» **Exercise directions**
The listing below contains a span that opens with the line containing "المنتجات (178, 1174)" and closes with the line containing "جزامة 223 (277, 2243)". Return that span exactly.

» **Data for this task**
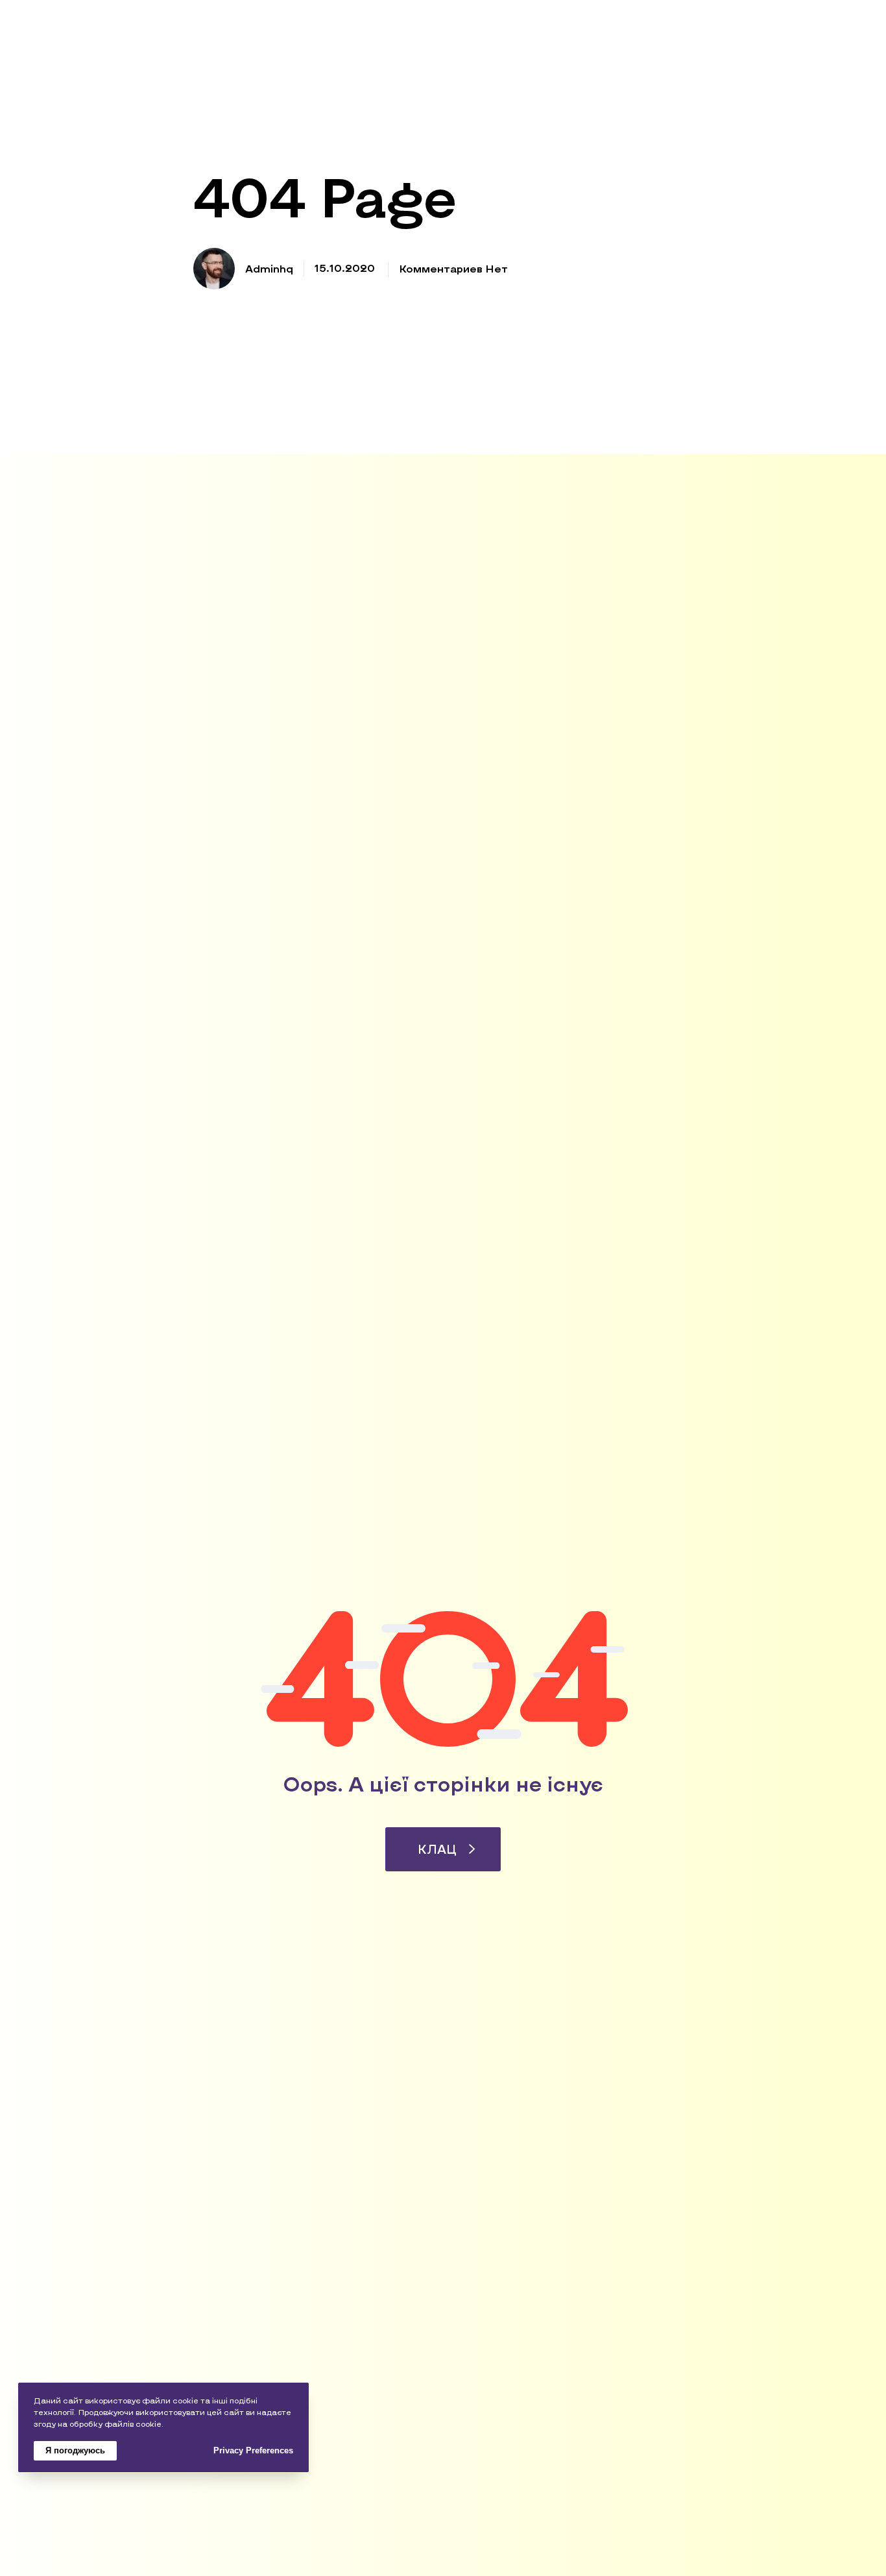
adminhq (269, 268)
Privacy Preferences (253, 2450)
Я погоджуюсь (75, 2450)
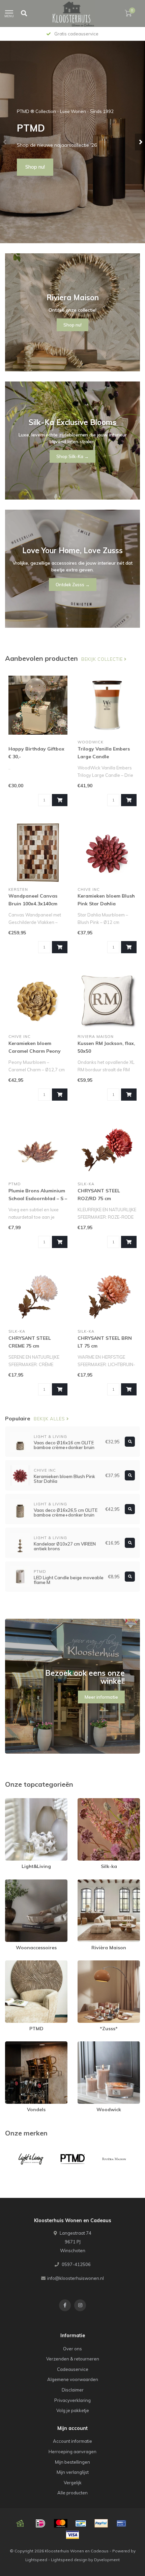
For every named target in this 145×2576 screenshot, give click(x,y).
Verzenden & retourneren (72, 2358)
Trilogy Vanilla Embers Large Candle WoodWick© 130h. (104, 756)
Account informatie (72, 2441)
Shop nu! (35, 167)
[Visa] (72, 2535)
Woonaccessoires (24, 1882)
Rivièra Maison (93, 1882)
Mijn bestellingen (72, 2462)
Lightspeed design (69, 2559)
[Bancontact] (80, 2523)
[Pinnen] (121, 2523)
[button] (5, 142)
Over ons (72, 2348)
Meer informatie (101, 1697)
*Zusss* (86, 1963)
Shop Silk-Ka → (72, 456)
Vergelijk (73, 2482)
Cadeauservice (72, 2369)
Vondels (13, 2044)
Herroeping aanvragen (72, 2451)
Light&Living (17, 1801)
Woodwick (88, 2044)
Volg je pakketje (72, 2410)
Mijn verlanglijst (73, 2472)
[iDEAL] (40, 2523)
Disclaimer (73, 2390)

--

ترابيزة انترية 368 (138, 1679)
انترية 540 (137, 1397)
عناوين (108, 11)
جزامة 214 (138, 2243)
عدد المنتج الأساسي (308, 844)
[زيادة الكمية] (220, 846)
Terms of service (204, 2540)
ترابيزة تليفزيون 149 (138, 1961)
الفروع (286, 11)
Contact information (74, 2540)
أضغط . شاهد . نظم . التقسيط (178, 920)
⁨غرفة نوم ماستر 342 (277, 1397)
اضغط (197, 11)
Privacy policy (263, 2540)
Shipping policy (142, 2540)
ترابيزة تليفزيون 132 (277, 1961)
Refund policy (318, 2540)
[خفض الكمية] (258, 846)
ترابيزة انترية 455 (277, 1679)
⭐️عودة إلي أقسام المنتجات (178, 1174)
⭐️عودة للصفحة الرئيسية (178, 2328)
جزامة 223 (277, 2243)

» **Exercise answer**
⭐️عودة إلي أقسام المنتجات (178, 1174)
⭐️عودة للصفحة الرئيسية (178, 2328)
جزامة 223 (277, 2243)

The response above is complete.